Avec la maturité de l'âge vint pour Chaucer celle de l'esprit. Le temps des agitations de sa vie était passé; le duc de Lancastre lui avait fait épouser une sœur de cette Catherine Swynford, comme madame de Maintenon, gouvernante des enfants du prince, et depuis sa maîtresse. Après avoir été le troubadour de l'épouse légitime, il était donc le beau-frère de la rivale; il monta encore en grade dans cette bizarre hiérarchie de cour. Le duc, dont la fortune s'était rétablie sur la ruine de son ambition, devint veuf et épousa Catherine. Allié de si près à ce prince, Chaucer rentra dans sa faveur et

dans ses emplois; et plus tard même il se trouva tout près du trône, lorsqu'une révolution y porta, sous le nom de Henri iv, le fils de son beau-frère. Mais alors il était vieux; la cour n'avait plus pour lui d'illusions: son talent seul le rajeunissait encore; et, retiré paisiblement dans le château de Dunnington, il allait méditer des vers sous un chêne que la vénération populaire appela chêne de Chaucer. Dans cette solitude que peuplaient pour lui tant de souvenirs, il composa le plus mémorable de ses ouvrages, les Contes de Cantorbery, archives poétiques des vieilles mœurs de la Grande-Bretagne, où la vérité des caractères est rehaussée par la vivacité du style. Il mourut en 1400, emportant dans la tombe la littérature précoce qu'il avait créée, et il faut traverser presque deux siècles pour trouver dans Spenser un digue héritier de sa gloire.

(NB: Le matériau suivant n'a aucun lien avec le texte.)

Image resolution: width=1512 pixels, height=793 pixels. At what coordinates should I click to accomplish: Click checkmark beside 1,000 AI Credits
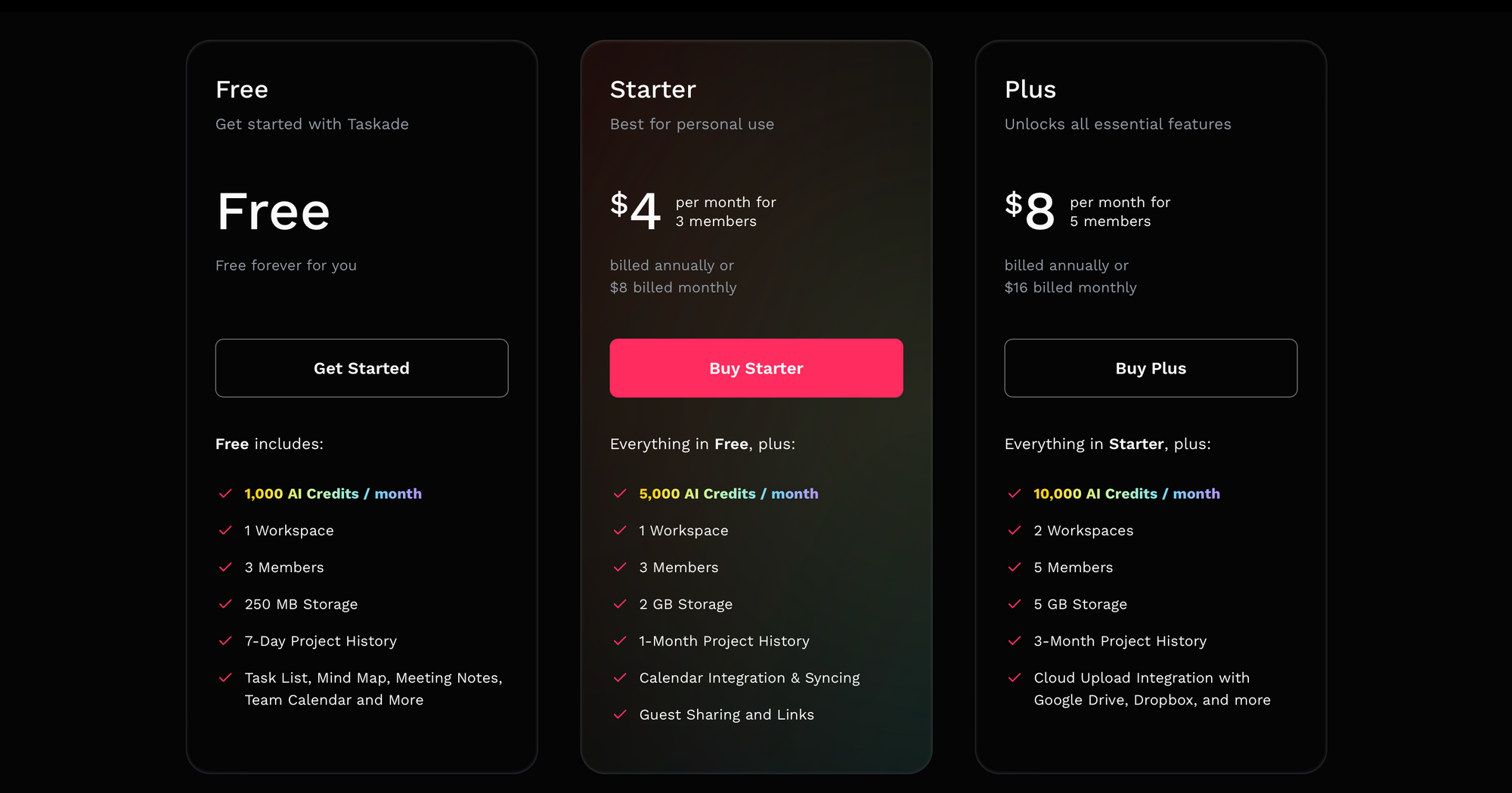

A côté de lui, comme un faible rejeton près de la tige maternelle, s'éleva Gower, son contemporain, son ami, mais non pas son émule. Il était né huit ans avant lui, et il l'avait connu dans la société d'Inner-Temple où tous deux étudiaient les lois. Le lecteur pourra observer, dans le cours de cette esquisse, que presque tous les écrivains qui ont le plus avancé la littérature anglaise s'étaient essayés d'abord aux travaux du jurisconsulte.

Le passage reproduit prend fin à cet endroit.